Richard Sproat (Google Research) “Neural Models of Text Normalization for Speech Applications”
3400 N Charles St
Baltimore, MD 21218
Speech applications such as text-to-speech (TTS) or automatic speech recognition (ASR), must not only know how to read ordinary words, but must also know how to read numbers, abbreviations, measure expressions, times, dates, and a whole range of other constructions that one frequently finds in written texts. The problem of dealing with such material is called text normalization. The traditional approach to this problem, and the one currently used in Google’s deployed TTS and ASR systems, involves large hand-constructed grammars, which are costly to develop and tricky to maintain. It would be nice if one could simply train a system from text paired with its verbalization.
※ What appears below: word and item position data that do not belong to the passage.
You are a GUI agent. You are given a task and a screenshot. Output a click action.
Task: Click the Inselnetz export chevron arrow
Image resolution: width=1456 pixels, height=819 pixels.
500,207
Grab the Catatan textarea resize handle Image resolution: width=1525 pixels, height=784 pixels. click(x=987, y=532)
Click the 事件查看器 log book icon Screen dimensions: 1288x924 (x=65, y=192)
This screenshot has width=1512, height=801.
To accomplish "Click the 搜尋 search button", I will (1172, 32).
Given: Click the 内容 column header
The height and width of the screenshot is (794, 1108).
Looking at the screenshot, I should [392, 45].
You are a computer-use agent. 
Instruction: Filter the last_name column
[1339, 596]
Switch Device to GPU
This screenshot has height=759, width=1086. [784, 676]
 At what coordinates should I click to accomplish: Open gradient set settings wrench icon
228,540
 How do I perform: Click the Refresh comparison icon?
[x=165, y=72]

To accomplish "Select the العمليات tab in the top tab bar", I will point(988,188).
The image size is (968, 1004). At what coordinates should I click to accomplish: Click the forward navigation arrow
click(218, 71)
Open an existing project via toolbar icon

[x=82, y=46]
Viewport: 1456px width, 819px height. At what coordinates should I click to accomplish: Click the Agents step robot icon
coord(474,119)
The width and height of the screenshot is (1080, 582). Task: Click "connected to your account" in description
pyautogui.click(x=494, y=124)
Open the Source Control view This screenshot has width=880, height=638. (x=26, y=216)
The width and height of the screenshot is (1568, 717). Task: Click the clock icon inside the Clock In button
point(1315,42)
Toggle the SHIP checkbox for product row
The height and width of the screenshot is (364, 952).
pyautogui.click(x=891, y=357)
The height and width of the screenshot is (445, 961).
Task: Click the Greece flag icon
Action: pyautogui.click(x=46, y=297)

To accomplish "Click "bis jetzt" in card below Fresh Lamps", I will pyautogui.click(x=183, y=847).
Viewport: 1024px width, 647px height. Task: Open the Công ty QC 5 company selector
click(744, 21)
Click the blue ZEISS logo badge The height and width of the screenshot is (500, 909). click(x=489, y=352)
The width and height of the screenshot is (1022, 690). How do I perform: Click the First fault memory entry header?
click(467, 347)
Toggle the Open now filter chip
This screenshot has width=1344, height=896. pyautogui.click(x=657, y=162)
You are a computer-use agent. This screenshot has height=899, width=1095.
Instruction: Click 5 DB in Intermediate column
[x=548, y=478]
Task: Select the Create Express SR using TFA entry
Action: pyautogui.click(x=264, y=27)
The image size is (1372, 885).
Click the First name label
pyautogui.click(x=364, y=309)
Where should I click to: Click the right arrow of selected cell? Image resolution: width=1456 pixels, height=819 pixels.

I will present our work on applying neural sequence-to-sequence RNN models to the problem of text normalization. Given sufficient training data, such models can achieve very high accuracy, but also tend to produce the occasional error — reading “kB” as “hectare”, misreading a long number such as “3,281” — that would be problematic in a real application. The most powerful method we have found to correct such errors is to use finite-state over-generating covering grammars at decoding time to guide the RNN away from “silly” readings: Such covering grammars can be learned from a very small amount of annotated data. The resulting system is thus a hybrid system, rather than a purely neural one, a purely neural approach being apparently impossible at present.
(Joint work with Ke Wu, Hao Zhang, Kyle Gorman, Felix Stahlberg, Xiaochang Peng and Brian Roark).